## [RECORD SET]
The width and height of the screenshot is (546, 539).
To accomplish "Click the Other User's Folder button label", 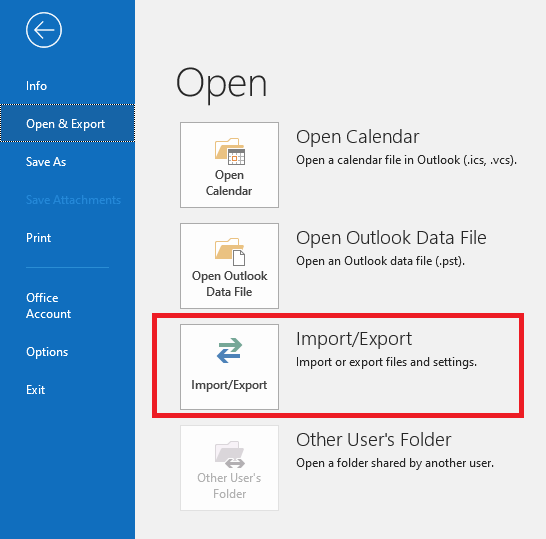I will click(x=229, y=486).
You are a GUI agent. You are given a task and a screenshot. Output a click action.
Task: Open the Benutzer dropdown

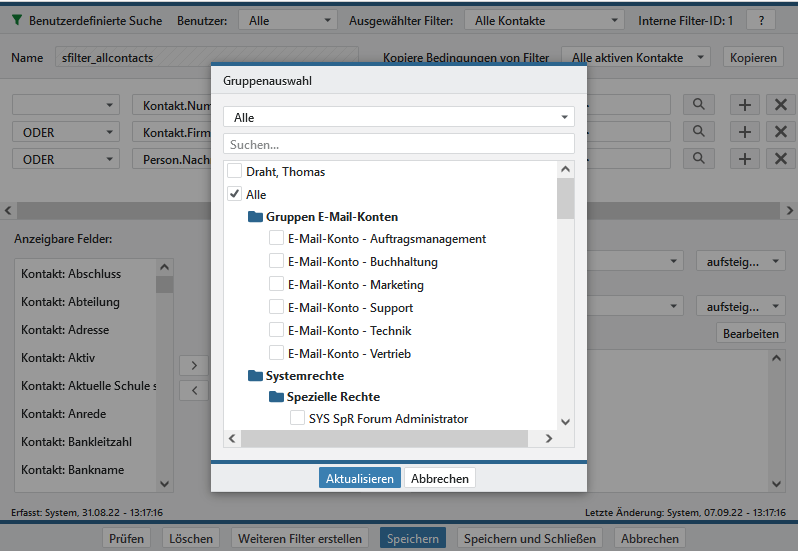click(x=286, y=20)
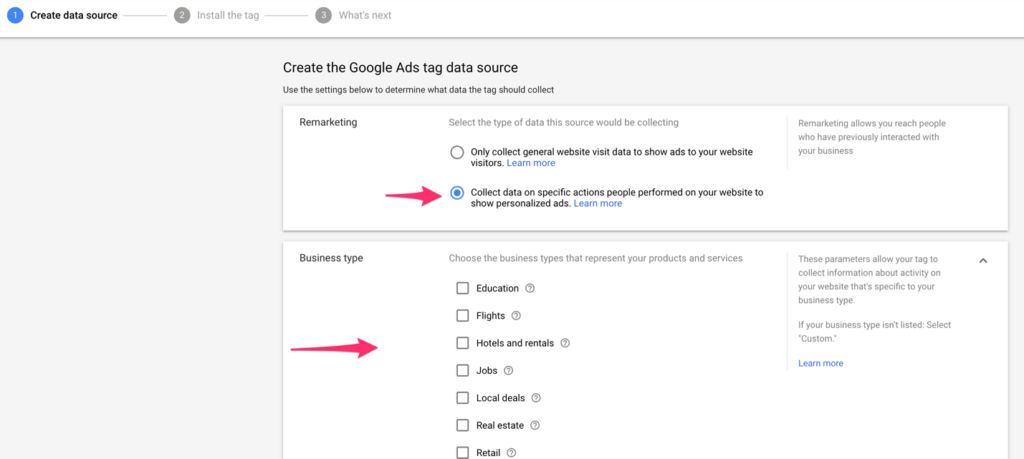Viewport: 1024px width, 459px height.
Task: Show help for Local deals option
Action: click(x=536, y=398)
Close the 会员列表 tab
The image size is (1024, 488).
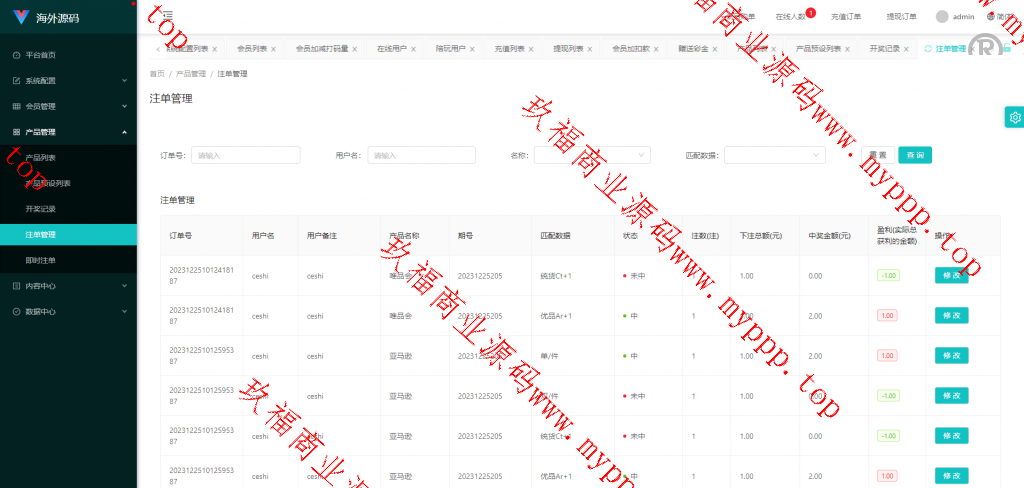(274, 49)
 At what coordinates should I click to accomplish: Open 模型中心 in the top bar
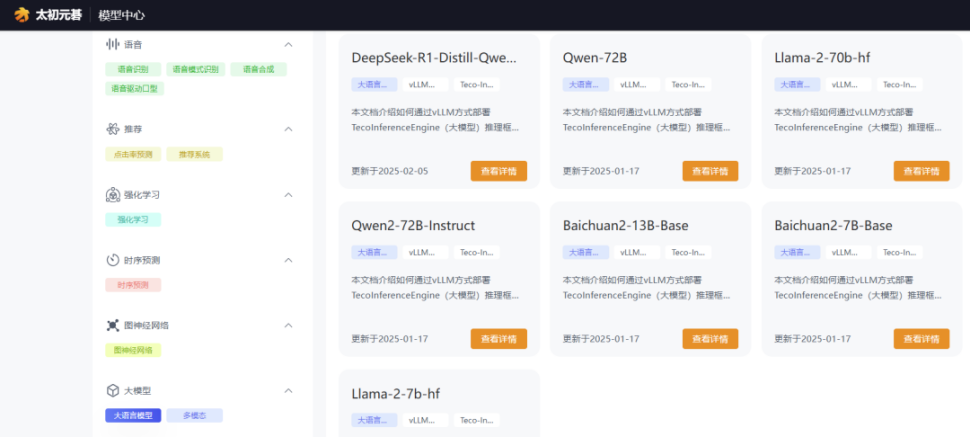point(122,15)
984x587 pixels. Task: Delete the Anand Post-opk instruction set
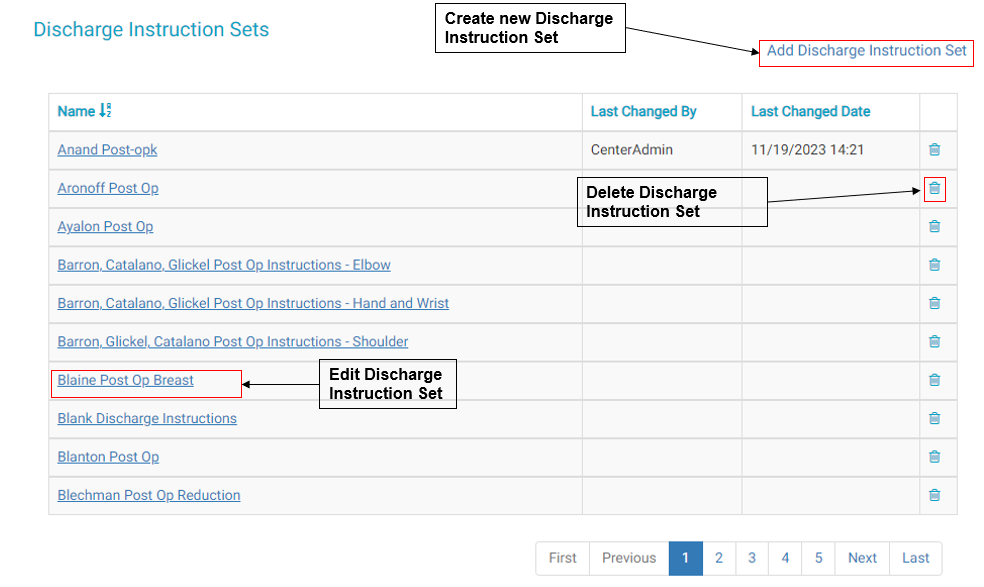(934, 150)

## [EXERCISE GOAL]
Exact copy required, pictures excluded: the lines from the one holding "984x587 pixels. Task: Delete" through the last line of the data, both ends included.

## [REPLY]
984x587 pixels. Task: Delete the Anand Post-opk instruction set
(934, 150)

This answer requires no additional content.